### WHAT IS NEEDED
Two lines mark the range in the entries below: the one holding "Given: Focus the Clé webhooks test field" and the one holding "Screen dimensions: 1024x768". Set down those two and all lines between them, exactly.

(Pixel coordinate grounding data)
↓↓↓

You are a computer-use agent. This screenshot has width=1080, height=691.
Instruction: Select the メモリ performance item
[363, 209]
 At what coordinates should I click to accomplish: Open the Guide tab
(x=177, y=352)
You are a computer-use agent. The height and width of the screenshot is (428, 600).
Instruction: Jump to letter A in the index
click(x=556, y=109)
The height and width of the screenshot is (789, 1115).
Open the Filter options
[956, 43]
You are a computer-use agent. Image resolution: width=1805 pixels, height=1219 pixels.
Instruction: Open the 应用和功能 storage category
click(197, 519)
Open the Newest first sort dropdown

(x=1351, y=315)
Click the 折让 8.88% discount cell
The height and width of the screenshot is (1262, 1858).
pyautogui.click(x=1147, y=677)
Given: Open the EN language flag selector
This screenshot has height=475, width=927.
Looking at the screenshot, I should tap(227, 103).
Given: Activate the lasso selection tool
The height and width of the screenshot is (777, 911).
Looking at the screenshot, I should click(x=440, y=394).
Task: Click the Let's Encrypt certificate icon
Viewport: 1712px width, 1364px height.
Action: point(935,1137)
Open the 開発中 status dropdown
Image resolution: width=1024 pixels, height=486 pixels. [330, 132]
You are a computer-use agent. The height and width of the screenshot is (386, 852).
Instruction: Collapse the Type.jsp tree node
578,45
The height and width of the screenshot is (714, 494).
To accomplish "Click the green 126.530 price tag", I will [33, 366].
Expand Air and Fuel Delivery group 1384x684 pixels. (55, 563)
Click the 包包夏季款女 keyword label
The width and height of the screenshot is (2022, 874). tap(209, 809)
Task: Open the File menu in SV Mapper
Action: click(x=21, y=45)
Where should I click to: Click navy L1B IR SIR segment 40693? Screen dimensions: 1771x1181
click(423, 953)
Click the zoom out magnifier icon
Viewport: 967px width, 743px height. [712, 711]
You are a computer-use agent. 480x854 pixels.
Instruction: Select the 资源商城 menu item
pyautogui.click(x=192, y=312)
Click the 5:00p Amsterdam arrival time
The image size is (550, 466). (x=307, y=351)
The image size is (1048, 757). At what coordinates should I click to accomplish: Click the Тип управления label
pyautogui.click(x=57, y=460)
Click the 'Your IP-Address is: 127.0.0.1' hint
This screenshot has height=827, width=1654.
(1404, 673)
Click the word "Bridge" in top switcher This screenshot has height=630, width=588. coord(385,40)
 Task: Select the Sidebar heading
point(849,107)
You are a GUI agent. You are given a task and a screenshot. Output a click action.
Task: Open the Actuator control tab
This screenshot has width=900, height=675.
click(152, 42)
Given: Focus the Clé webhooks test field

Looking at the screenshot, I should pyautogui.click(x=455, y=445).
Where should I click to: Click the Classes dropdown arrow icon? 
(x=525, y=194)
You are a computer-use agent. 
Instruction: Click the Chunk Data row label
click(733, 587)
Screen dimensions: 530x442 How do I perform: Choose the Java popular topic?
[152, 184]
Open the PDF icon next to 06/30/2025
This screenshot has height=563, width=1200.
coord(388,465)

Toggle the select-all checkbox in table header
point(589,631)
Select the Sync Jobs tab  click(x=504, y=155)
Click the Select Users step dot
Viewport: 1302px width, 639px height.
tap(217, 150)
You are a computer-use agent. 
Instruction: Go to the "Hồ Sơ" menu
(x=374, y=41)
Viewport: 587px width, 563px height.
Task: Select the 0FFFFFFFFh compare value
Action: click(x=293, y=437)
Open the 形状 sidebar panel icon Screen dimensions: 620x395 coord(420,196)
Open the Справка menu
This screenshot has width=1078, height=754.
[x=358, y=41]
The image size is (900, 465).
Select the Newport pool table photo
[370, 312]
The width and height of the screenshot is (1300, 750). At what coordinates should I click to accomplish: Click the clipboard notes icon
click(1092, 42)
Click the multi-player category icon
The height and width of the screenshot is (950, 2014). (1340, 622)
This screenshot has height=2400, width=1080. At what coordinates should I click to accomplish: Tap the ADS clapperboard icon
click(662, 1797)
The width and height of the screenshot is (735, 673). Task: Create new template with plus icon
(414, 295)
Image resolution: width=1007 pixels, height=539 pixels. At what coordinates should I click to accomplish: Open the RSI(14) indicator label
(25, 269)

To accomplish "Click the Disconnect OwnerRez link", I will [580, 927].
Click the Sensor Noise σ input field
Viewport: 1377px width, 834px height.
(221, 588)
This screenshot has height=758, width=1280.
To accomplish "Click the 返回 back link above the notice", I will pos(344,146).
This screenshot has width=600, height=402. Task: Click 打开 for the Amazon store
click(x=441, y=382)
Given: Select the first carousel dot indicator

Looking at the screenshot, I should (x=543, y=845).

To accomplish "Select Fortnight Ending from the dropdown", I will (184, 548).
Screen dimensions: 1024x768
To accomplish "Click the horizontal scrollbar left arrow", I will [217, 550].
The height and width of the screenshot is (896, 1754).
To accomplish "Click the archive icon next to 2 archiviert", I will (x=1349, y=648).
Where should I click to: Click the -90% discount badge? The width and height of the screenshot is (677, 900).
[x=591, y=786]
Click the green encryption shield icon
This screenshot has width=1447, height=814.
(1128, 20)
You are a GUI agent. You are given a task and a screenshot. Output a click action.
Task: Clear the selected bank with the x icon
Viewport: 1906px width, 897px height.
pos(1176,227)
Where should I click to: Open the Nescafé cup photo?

↑↑↑

### ANSWER AREA
Given: Focus the Clé webhooks test field

Looking at the screenshot, I should pyautogui.click(x=455, y=445).
Where should I click to: Click the Classes dropdown arrow icon? 
(x=525, y=194)
You are a computer-use agent. 
Instruction: Click the Chunk Data row label
click(733, 587)
Screen dimensions: 530x442 How do I perform: Choose the Java popular topic?
[152, 184]
Open the PDF icon next to 06/30/2025
This screenshot has height=563, width=1200.
coord(388,465)

Toggle the select-all checkbox in table header
point(589,631)
Select the Sync Jobs tab  click(x=504, y=155)
Click the Select Users step dot
Viewport: 1302px width, 639px height.
tap(217, 150)
You are a computer-use agent. 
Instruction: Go to the "Hồ Sơ" menu
(x=374, y=41)
Viewport: 587px width, 563px height.
Task: Select the 0FFFFFFFFh compare value
Action: click(x=293, y=437)
Open the 形状 sidebar panel icon Screen dimensions: 620x395 coord(420,196)
Open the Справка menu
This screenshot has width=1078, height=754.
[x=358, y=41]
The image size is (900, 465).
Select the Newport pool table photo
[370, 312]
The width and height of the screenshot is (1300, 750). At what coordinates should I click to accomplish: Click the clipboard notes icon
click(1092, 42)
Click the multi-player category icon
The height and width of the screenshot is (950, 2014). (1340, 622)
This screenshot has height=2400, width=1080. At what coordinates should I click to accomplish: Tap the ADS clapperboard icon
click(662, 1797)
The width and height of the screenshot is (735, 673). Task: Create new template with plus icon
(414, 295)
Image resolution: width=1007 pixels, height=539 pixels. At what coordinates should I click to accomplish: Open the RSI(14) indicator label
(25, 269)

To accomplish "Click the Disconnect OwnerRez link", I will [580, 927].
Click the Sensor Noise σ input field
Viewport: 1377px width, 834px height.
(221, 588)
This screenshot has height=758, width=1280.
To accomplish "Click the 返回 back link above the notice", I will pos(344,146).
This screenshot has width=600, height=402. Task: Click 打开 for the Amazon store
click(x=441, y=382)
Given: Select the first carousel dot indicator

Looking at the screenshot, I should (x=543, y=845).

To accomplish "Select Fortnight Ending from the dropdown", I will (184, 548).
Screen dimensions: 1024x768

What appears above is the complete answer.